EL DRAC DE NA COCA

DRAC DE NA COCA

El Drac de Na Coca da vida a una de las leyendas ciudadanas de más fama e impacto del siglo XVII, se trataba de un gran reptil que aterrorizó la ciudad, desde el Call hasta la Portella. Posiblemente llegó a la isla en el lastre de arena de alguna embarcación de comercio lejano. Se instaló en el laberinto de alcantarillas de esta zona de la ciudad y, según testigos atemorizados, salía de noche en busca de víctimas con las cuales alimentarse. El dragón fue vencido y muerto por el capitán Bartomeu Coch, gobernador de Alcudia, quien regaló el cuerpo del animal a su prometida como si fuera un preciado trofeo. De ella, conocida como Na Coca, en una típica feminización del apellido de su marido, tomó nombre el reptil.

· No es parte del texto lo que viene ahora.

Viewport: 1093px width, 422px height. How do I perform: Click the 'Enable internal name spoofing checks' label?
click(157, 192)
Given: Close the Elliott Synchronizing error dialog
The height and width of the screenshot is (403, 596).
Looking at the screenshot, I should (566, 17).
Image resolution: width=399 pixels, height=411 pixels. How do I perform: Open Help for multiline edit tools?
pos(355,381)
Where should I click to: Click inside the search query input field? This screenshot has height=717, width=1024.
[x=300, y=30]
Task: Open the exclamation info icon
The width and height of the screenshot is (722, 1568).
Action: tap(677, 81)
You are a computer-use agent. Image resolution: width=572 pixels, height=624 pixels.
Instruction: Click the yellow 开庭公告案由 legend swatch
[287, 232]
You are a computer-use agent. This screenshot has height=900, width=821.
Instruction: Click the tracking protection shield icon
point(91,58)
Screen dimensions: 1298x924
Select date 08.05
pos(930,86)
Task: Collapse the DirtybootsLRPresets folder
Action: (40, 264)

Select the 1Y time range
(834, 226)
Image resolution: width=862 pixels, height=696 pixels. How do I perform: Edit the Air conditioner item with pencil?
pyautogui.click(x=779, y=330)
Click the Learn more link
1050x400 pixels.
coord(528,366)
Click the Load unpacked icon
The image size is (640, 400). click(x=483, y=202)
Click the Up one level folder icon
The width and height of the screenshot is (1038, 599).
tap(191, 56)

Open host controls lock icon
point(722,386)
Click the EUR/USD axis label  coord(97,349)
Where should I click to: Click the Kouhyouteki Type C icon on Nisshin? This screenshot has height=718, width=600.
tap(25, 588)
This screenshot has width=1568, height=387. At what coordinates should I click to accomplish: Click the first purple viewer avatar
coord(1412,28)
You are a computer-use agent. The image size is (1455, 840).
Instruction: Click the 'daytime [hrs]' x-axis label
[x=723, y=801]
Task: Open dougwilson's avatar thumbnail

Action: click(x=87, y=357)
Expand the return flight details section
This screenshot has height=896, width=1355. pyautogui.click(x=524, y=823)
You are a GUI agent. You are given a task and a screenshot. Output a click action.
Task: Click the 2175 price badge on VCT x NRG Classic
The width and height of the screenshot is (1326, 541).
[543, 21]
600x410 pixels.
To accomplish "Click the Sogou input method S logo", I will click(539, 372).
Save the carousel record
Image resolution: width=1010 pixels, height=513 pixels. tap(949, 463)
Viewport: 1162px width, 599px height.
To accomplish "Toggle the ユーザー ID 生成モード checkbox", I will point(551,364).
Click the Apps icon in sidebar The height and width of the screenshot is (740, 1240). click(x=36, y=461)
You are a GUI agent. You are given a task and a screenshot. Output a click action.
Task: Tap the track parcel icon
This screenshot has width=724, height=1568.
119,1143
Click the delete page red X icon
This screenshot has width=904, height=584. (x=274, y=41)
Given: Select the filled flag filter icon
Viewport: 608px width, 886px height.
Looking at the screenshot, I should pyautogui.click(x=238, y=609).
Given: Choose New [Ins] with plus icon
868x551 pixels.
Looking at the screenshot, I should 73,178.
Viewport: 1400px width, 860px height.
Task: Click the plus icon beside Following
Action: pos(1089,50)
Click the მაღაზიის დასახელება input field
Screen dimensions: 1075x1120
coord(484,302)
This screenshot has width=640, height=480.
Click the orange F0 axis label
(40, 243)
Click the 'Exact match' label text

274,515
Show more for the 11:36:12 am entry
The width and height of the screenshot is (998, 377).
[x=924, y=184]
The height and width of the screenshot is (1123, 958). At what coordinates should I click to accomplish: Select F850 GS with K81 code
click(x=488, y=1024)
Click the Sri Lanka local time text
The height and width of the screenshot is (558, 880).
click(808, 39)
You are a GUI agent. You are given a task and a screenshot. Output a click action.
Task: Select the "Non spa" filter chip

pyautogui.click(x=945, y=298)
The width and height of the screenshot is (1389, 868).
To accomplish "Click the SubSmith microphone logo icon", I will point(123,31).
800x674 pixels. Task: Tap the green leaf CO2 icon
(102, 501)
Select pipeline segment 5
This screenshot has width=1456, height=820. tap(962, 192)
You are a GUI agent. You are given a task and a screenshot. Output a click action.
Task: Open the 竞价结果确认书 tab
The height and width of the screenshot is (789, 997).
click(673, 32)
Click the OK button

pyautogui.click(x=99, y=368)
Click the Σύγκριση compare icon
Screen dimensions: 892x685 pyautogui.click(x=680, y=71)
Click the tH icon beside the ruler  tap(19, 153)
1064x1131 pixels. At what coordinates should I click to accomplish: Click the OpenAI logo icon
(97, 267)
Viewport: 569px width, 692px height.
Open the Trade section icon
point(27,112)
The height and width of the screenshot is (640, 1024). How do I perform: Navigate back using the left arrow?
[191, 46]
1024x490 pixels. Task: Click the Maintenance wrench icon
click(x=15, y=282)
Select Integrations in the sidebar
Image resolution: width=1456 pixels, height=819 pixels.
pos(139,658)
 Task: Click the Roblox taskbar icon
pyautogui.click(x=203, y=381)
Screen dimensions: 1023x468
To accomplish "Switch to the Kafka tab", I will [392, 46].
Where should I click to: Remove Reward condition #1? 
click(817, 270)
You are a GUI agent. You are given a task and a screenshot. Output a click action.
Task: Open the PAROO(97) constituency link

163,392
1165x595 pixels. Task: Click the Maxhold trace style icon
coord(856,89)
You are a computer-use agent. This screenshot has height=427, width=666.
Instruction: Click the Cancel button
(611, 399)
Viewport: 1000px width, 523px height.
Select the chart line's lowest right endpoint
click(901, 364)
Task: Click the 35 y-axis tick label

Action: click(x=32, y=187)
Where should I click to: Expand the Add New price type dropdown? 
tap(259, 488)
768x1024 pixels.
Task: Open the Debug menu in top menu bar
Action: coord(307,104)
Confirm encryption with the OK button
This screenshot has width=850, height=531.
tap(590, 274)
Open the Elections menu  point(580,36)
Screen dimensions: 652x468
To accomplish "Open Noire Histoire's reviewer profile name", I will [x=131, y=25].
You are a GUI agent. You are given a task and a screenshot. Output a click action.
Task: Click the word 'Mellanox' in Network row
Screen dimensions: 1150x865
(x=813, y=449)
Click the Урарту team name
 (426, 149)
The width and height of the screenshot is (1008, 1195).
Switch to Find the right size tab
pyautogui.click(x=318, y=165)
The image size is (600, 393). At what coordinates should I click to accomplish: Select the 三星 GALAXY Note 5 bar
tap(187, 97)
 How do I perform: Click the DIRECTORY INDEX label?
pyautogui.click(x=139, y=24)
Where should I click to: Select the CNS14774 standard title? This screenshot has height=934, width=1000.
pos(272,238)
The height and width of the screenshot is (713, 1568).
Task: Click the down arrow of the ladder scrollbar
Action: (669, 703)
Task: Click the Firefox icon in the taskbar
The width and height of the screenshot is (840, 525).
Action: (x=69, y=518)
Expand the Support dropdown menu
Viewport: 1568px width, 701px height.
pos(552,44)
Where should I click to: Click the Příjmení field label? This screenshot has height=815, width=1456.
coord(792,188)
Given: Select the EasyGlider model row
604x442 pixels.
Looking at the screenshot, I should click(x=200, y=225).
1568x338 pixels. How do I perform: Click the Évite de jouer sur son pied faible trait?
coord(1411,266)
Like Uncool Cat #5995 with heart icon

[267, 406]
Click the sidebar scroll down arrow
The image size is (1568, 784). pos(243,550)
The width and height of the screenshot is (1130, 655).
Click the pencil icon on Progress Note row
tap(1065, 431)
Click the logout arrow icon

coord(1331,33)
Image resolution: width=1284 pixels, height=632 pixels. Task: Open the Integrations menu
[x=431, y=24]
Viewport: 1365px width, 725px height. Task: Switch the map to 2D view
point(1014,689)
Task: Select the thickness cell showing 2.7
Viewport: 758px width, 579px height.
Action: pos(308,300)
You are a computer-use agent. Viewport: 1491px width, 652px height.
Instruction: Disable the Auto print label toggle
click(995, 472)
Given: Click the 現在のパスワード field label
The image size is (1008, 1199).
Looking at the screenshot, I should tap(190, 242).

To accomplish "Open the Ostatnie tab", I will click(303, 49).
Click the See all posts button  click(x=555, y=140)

El dragón se conservó embalsamado y cuando en 1677 murió el capitán Coch, pasó a sus herederos, la familia Rosselló. Esta, ya en el actual siglo, lo donó al Museo Diocesano, donde aún se conserva. Los Rosselló lo exponían en el patio de su casa de la plaza de Santa Eulalia cada 31 de diciembre.

Una curiosa escultura situada en lo alto de la esquina de la fachada del edificio neogótico vecino del palacio Episcopal, y el cuerpo embalsamado del cercano Museo Diocesano nos recuerdan la leyenda.